I think I just finished my first book to read all the way through (other than a Bible Study) in three years. Maybe I am wrong and just can't remember, which is highly likely. Regardless, the completion of this book took me several months, but it concluded with this:
"She's been told that it takes ten years to figure out what you're doing. Ten years.
She takes a breath, smiles. She's ready to get started.
With the beginning of it. Her life."
In January of 2009 Tim was misdiagnosed with terminal leukemia and our world shook. What we thought was our future was quickly stripped away. For three years we lived in limbo waiting for the corrected diagnosis of non-terminal leukemia to require the onset of a lifetime chemotherapy regimen.
This coming February will mark five years since my life came crashing down around me. His diagnosis of throat cancer hit us out of nowhere.
Five years of turmoil and unknown; stress and exhaustion; fear and brokenness. A walk through horrific treatment, surgeries, and suffering. A slow dance to death's doorstep and the whirlwind aftermath of such loss.
But over these past eight years, I have had a faithful God gently leading me. Ninety-six months of complete and utter dependence on Him. He has captured my tears and planted fresh springs of healing. He has been my comfort through anguished sleepless nights. He has been my strength and my shield.
Yes, there has been tremendous heartache; there has undeniably been immense pain. But there is beauty in my brokenness. There is glory in His presence through my journey.

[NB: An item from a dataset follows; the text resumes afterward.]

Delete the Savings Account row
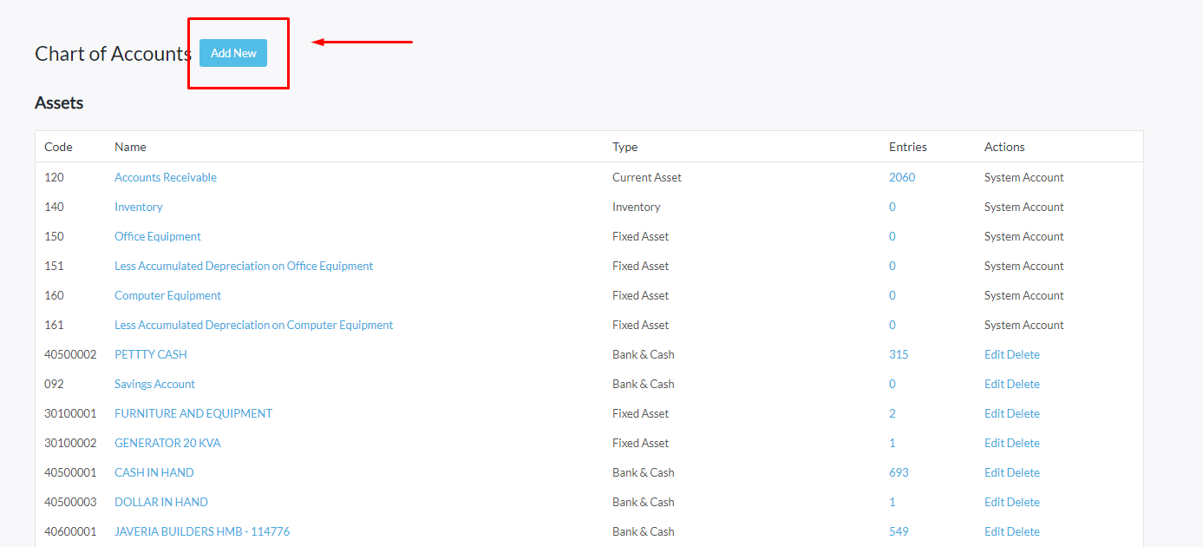[1023, 384]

So while the main character of this book has been told "it takes ten years to figure out what you are doing", I am looking with hope to my new year as I complete year eight of topsy turvy uncertainty. May my year nine be one where life settles. I am beyond ready for a season of calmness and joy. And if that isn't possible, I'll be okay anyway, because my God has proven Himself as faithful and steady. He is constantly present. He is enough.